=== What you have to do ===
Your task is to reproduce, exactly and only, the lines running from the line containing "You are a computer-use agent. The image" to the end of the data below, both included.

********

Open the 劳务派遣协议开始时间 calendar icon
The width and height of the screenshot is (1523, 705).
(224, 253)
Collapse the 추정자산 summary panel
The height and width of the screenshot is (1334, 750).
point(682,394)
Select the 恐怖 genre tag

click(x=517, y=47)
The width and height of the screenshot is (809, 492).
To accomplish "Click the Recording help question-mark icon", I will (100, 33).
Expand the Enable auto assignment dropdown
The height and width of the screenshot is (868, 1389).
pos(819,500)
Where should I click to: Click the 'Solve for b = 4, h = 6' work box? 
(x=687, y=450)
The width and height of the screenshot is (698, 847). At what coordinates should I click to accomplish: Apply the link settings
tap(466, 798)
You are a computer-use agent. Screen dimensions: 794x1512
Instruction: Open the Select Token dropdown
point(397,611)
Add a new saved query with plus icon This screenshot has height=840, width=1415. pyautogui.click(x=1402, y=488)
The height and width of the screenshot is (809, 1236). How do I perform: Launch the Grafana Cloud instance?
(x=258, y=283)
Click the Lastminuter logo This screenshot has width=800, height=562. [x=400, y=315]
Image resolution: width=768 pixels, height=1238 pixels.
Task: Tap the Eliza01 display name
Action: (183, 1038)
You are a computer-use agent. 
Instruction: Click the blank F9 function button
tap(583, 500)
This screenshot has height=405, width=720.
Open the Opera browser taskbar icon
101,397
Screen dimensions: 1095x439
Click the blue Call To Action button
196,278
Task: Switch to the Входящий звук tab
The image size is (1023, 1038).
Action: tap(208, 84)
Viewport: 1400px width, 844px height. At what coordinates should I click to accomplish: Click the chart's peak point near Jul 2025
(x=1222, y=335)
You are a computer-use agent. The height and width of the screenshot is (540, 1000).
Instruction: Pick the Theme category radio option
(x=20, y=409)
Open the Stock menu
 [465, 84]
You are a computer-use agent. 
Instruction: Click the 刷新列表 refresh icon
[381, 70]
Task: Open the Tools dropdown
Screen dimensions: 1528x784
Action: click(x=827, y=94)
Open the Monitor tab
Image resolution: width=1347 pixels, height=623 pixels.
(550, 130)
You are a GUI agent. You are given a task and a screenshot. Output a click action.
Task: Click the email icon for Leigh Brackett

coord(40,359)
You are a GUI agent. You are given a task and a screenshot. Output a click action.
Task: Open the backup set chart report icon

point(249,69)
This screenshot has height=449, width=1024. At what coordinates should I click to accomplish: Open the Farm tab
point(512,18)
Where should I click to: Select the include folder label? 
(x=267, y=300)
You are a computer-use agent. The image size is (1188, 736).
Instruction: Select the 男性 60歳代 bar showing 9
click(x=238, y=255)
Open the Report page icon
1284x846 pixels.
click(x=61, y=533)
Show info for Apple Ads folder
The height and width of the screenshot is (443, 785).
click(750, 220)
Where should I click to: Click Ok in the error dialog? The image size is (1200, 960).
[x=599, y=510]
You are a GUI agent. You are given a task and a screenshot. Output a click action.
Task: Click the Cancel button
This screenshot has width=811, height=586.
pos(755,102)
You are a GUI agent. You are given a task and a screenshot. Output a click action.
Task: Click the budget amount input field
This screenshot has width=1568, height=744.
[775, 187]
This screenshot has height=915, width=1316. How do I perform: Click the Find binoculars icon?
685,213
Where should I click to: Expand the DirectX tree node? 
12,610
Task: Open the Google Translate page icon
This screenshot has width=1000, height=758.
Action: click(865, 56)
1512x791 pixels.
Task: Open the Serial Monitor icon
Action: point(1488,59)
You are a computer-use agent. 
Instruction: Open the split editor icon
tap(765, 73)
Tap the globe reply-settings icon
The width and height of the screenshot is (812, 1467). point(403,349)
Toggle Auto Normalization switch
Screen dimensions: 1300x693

********

=== Answer to this problem ===
You are a computer-use agent. The image size is (1188, 736).
Instruction: Select the 男性 60歳代 bar showing 9
click(x=238, y=255)
Open the Report page icon
1284x846 pixels.
click(x=61, y=533)
Show info for Apple Ads folder
The height and width of the screenshot is (443, 785).
click(750, 220)
Where should I click to: Click Ok in the error dialog? The image size is (1200, 960).
[x=599, y=510]
You are a GUI agent. You are given a task and a screenshot. Output a click action.
Task: Click the Cancel button
This screenshot has width=811, height=586.
pos(755,102)
You are a GUI agent. You are given a task and a screenshot. Output a click action.
Task: Click the budget amount input field
This screenshot has width=1568, height=744.
[775, 187]
This screenshot has height=915, width=1316. How do I perform: Click the Find binoculars icon?
685,213
Where should I click to: Expand the DirectX tree node? 
12,610
Task: Open the Google Translate page icon
This screenshot has width=1000, height=758.
Action: click(865, 56)
1512x791 pixels.
Task: Open the Serial Monitor icon
Action: point(1488,59)
You are a computer-use agent. 
Instruction: Open the split editor icon
tap(765, 73)
Tap the globe reply-settings icon
The width and height of the screenshot is (812, 1467). point(403,349)
Toggle Auto Normalization switch
Screen dimensions: 1300x693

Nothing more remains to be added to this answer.